The ultimate guide of things not to do during reading week
Don’t be fooled by the prospect of a whole lecture-free week
The time has come, the much anticipated (or, in my case, dreaded) reading week is underway. As promising as a week of having a "break" may sound, if you don't balance your time carefully you might find yourself falling deeper and deeper into an abyss of hopelessness and misery. No Jessica, I'm not being too dramatic.
However, this "break" doesn't have to be as awful as I suggested it might be. The key to a successful (read: endurable) reading week is simple: don't make these common mistakes, you don't want to feel miserable for 10 long days and feel like they were the worst week of your semester (I swear I'm not writing from personal experience).
Locking yourself in your room for days
Even though you might think that isolating yourself for days on end and completely vanishing from your social circle will serve a good cause, think again.

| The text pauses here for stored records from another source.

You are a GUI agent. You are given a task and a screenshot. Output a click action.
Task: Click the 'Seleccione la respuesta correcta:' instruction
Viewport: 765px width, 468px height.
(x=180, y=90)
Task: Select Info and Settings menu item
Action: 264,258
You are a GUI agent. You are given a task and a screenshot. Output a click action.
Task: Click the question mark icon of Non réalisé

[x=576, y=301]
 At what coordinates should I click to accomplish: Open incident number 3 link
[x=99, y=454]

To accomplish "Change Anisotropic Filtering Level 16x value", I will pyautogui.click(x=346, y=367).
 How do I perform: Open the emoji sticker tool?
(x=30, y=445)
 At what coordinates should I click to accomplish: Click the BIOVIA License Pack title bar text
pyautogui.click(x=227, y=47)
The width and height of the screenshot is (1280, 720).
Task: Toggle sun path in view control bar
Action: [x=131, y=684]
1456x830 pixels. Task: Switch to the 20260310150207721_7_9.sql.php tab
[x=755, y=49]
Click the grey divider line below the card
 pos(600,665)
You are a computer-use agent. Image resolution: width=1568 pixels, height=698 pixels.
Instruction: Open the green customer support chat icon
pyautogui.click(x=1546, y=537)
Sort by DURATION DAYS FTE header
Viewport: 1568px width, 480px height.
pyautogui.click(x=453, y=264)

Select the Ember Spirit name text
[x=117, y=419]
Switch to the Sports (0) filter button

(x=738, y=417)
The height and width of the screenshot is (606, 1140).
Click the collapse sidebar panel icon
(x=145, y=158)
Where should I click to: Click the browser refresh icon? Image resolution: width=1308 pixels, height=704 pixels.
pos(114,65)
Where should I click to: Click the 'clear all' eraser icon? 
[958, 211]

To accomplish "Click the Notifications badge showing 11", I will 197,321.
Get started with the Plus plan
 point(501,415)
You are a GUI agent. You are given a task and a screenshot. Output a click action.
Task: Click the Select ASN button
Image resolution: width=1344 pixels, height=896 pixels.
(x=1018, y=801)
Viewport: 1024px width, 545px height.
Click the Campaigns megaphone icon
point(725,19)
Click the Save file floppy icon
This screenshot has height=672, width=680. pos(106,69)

Locking yourself in your room with only books and your laptop because "this way I’ll just focus on my essays" is not a great idea. More likely you'll be sat on Instagram looking at all these people flying across the world for a "short trip", while you're sat on your ass. It’s fine to take some time off, especially outside your house – it actually helps you survive.
FaceTiming as a form of procrastination never works
If you’re not going home because the deadlines are just too much to handle, don’t make the mistake of calling your family and/or friends while you’re in the middle of writing an essay that is due in less that 24 hours. In all probability you’ll feel homesick and the little motivation you had will completely disappear. Plus you may or may not end up in a 45 minute gossip with your Mum about what's going on.
Attempting a Christmas Clean (way ahead of time)
While you're busy procrastinating you might have the brilliant idea to clean up your room – it won't take up too much time, right? Wrong. Your good resolution to tidy up will become an excuse to rearrange your wardrobe, and we all know where that leads: online shopping. As a result you'll end up saying goodbye not only to hours of your precious time, but also to the little money you had.
Avoiding your friends for a week
Just like getting out of your house, what you may consider a distraction can actually help you. It’s good to see people IRL, because they probably will be as desperate as you! It's fine to go for a coffee or to the cinema, or you can bask in your misery together over drinks.
Listening to the same Taylor Swift album/song on loop
Just don't. You’ll probably end up hating it and won’t be able to enjoy it ever again because it will remind you of the despair you felt during reading week. Whenever you listen to it in the future you’ll picture a badly lit room in Maughan library, a blank Word document and a menacing pile of books – not really how you want to remember the last years of freedom.
Getting wasted on Halloween night
I'll only have a few drinks, you might say. A little party never killed nobody, you may think. But what about the next morning, when your unfinished essay is due in only a few hours, you've barely slept and your headache is literally killing you? Then you will regret all your life choices.
Waking up early every day because you "absolutely need to finish this by tonight"
The truth is you probably won’t finish anyway, so there’s no use being tired all day – you’ll only risk falling asleep in front of your laptop, your caffeine addiction will skyrocket and you’ll never catch up on the 4,758 hours of sleep that you skipped during term. You might think that looking like a zombie may come in handy on Halloween, but you'll never be as spooky as the threat of your deadlines approaching so it's pointless really.
One last note on reading week. With this article I'd like to start a petition to rename it writing week because, let’s face it, no one will ever use the time to do their readings in advance, nor to catch up on the old ones for that matter.